Type 1 diabetes is an autoimmune disease in which the immune system destroys the body's ability to produce insulin, a hormone essential for sugar metabolism. Researchers have tried administering insulin to people at risk for the disease as a form of immunotherapy similar to allergy shots. None of the trials has provoked an effective response.
The most recent findings suggest that an insulin fragment with a change to a single amino acid could provoke that elusive immune response. The idea for the substitution comes from more than a decade of work in Dr. Kappler's lab detailing the molecular minutiae of the immune system's response to insulin. This work suggests that insulin is presented to the immune system in an unconventional manner, and that mutating one amino acid in an insulin fragment might provoke better recognition by the immune system.
In 2011, a team from Harvard University and the Dana Farber Cancer Institute reported that the strategy suggested by Dr. Kappler and his colleagues did indeed prevent type 1 diabetes in mice. Mice and humans, however, differ in many ways, and strategies that work in mice often fail to produce any response in humans.

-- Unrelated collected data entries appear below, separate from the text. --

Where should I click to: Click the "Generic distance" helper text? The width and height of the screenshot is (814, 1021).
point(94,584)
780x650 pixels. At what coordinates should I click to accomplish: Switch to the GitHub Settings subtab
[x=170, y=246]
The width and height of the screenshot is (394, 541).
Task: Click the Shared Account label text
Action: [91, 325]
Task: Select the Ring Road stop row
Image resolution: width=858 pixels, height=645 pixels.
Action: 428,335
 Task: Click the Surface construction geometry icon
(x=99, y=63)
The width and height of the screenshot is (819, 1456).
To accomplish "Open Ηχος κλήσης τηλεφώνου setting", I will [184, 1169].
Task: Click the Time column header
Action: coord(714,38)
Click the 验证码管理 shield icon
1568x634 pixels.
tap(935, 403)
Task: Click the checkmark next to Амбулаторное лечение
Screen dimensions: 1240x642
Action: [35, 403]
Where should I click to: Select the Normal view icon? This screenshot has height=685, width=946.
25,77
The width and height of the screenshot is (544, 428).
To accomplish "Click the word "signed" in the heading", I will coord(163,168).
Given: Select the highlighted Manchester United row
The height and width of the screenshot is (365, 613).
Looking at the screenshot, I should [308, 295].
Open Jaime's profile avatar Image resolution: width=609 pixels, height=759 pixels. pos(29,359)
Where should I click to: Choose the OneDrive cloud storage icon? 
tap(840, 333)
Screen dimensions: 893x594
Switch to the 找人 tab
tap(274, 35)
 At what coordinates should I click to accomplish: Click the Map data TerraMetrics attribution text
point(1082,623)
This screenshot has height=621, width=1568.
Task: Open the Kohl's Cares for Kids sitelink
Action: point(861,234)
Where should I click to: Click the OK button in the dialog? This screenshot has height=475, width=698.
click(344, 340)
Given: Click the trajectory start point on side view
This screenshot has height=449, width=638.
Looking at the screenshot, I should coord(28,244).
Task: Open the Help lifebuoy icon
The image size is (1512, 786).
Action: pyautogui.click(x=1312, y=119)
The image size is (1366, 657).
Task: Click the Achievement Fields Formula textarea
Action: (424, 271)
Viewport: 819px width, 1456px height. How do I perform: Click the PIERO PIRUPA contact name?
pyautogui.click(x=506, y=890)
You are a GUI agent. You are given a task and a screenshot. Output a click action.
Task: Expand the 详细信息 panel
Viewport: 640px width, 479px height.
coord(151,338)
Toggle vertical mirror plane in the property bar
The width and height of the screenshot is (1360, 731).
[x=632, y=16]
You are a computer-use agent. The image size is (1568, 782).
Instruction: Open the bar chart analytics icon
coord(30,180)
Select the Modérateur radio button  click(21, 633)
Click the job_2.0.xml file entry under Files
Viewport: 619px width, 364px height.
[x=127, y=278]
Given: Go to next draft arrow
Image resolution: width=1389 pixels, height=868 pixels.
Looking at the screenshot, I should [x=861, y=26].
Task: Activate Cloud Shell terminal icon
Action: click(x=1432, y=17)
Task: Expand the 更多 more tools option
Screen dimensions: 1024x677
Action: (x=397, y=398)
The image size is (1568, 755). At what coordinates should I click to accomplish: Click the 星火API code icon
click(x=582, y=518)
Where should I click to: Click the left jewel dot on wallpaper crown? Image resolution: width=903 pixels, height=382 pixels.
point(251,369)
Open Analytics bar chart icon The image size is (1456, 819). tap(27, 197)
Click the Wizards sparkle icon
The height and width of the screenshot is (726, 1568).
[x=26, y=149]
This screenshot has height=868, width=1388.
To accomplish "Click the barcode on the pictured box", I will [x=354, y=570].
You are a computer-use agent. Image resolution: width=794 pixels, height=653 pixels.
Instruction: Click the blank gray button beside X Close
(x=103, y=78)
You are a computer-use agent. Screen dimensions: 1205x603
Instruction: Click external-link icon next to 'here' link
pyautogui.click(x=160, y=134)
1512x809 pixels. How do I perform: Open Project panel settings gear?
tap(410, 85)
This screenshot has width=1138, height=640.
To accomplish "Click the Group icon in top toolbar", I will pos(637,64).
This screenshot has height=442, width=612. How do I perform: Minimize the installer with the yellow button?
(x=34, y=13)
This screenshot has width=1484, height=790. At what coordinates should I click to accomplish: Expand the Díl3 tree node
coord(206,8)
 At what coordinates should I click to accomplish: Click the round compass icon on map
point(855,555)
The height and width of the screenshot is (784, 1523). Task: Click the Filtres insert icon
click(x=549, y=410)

In their current paper, Dr. Kappler, Aaron Michels, MD, at the Barbara Davis Center for Childhood Diabetes, and their colleagues mixed the naturally occurring insulin fragment and the mutated insulin fragment with separate cultures of human cells. They found that human T cells responded minimally to the naturally occurring insulin fragment but quite strongly o the mutated one. The human T cells produced both pro-inflammatory and anti-inflammatory chemicals known as cytokines.
Researchers believe healthy immune responses balance pro- and anti-inflammatory factors. Autoimmune disease occurs when the pro-inflammatory response dominates.
While the current results do not prove that the mutated insulin fragment will work as a vaccine in humans, they do demonstrate a response in humans consistent with the vaccination response in mice. Some of the signals seen in human cells are associated T regulatory cells, which can dampen the immune response and hold it in check.
"The new findings confirm that the painstaking work we have done to understand the unconventional interaction of insulin and the immune system has relevance in humans and could lead to a vaccine and a treatment for diabetes," said Dr. Kappler. "We are eager to push this promising line of inquiry forward."